Extended `hk-apat-start?` with `-` and `~` so the pattern-argument
loops in lambdas and constructor applications pick these up.
Lambdas now parse apat parameters instead of bare varids — so the
`:lambda` AST is `(:lambda APATS BODY)` with apats as pattern nodes.
`hk-parse-bind` became a plain `pat = expr` form, so `:bind` now has
a pattern LHS throughout (simple `x = 1``(:bind (:p-var "x") …)`);
this picks up `let (x, y) = pair in …` and `let Just x = m in x`
automatically, and flows through `do`-notation lets. Eight existing
tests updated to the pattern-flavoured AST. Also fixed a pragmatic
layout issue that surfaced in multi-line `let`s: when a layout-indent
would emit a spurious `;` just before an `in` token (because the
let block had already been closed by dedent), `hk-peek-next-reserved`
now lets the layout pass skip that indent and leave closing to the
existing `in` handler. 18 new tests in
`lib/haskell/tests/parser-patterns.sx` cover every pattern variant,
lambda with mixed apats, let pattern-bindings (tuple / constructor /
cons), and do-bind with a tuple pattern. 138/138 green.

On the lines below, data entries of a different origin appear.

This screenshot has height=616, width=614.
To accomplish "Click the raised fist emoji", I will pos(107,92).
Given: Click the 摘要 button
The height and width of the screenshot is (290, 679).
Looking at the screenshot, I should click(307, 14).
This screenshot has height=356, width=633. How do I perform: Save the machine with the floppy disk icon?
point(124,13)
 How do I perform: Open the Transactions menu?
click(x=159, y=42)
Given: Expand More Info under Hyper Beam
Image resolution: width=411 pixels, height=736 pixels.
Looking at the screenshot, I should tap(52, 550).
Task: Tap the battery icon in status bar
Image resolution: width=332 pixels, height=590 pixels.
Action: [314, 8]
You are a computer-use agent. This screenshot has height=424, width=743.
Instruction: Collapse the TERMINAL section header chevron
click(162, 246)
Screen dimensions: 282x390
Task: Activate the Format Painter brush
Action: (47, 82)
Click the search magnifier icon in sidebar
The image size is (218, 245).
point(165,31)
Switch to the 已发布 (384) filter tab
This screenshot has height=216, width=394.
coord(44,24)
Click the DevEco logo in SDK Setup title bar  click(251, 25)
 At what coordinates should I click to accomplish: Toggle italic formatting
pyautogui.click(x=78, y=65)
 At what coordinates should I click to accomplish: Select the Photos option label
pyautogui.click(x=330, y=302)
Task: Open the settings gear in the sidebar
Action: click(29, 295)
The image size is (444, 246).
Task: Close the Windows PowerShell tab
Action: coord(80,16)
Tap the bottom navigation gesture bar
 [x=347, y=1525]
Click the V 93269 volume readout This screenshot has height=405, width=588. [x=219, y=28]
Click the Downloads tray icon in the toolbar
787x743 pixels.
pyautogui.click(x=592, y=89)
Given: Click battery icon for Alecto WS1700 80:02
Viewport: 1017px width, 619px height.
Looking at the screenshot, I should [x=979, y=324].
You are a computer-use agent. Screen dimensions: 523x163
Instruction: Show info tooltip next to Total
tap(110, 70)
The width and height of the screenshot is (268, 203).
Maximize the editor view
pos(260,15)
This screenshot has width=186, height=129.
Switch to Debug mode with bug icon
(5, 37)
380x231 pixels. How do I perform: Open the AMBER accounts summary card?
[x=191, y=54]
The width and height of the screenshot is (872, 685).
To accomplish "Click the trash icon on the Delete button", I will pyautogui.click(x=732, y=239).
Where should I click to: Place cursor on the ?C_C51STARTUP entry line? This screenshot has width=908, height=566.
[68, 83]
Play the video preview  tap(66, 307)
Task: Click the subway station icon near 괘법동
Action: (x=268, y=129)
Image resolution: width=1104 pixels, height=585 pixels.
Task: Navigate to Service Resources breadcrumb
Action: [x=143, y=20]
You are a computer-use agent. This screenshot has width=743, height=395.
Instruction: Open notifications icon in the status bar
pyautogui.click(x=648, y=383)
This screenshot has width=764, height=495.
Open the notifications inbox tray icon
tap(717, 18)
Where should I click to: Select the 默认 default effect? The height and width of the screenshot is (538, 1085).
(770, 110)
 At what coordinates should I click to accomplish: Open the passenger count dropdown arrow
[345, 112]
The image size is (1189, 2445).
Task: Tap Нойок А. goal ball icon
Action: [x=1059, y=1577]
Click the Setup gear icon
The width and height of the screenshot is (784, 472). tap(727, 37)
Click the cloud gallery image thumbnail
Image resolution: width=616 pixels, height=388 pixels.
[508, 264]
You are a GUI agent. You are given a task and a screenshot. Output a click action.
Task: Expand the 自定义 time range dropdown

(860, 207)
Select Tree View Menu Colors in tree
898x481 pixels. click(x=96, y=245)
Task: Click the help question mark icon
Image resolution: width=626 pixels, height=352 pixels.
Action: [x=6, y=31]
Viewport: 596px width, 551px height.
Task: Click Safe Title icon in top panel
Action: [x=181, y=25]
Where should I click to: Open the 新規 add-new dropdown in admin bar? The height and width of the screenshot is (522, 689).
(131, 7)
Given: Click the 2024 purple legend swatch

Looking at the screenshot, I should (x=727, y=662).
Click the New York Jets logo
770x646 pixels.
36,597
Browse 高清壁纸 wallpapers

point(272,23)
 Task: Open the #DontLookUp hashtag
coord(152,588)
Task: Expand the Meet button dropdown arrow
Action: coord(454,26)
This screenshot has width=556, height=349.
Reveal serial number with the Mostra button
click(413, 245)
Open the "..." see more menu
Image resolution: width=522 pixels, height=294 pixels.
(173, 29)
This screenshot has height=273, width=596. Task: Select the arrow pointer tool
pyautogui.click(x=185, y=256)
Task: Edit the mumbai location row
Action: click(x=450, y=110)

- **2026-04-24** — Phase 1: `case … of` and `do`-notation parsers. Added `hk-parse-case`
/ `hk-parse-alt`, `hk-parse-do` / `hk-parse-do-stmt` / `hk-parse-do-let`, plus the
minimal pattern language needed to make arms and binds meaningful:
`hk-parse-apat` (var, wildcard `_`, int/float/string/char literal, 0-arity
conid/qconid, paren+tuple, list) and `hk-parse-pat` (conid applied to
apats greedily). AST nodes: `:case SCRUT ALTS`, `:alt PAT BODY`, `:do STMTS`
with stmts `:do-expr E` / `:do-bind PAT E` / `:do-let BINDS`, and pattern
tags `:p-wild` / `:p-int` / `:p-float` / `:p-string` / `:p-char` / `:p-var`
/ `:p-con NAME ARGS` / `:p-tuple` / `:p-list`. `do`-stmts disambiguate
`pat <- e` vs bare expression with a forward paren/bracket/brace-balanced
scan for `<-` before the next `;`/`}` — no backtracking, no AST rewrite.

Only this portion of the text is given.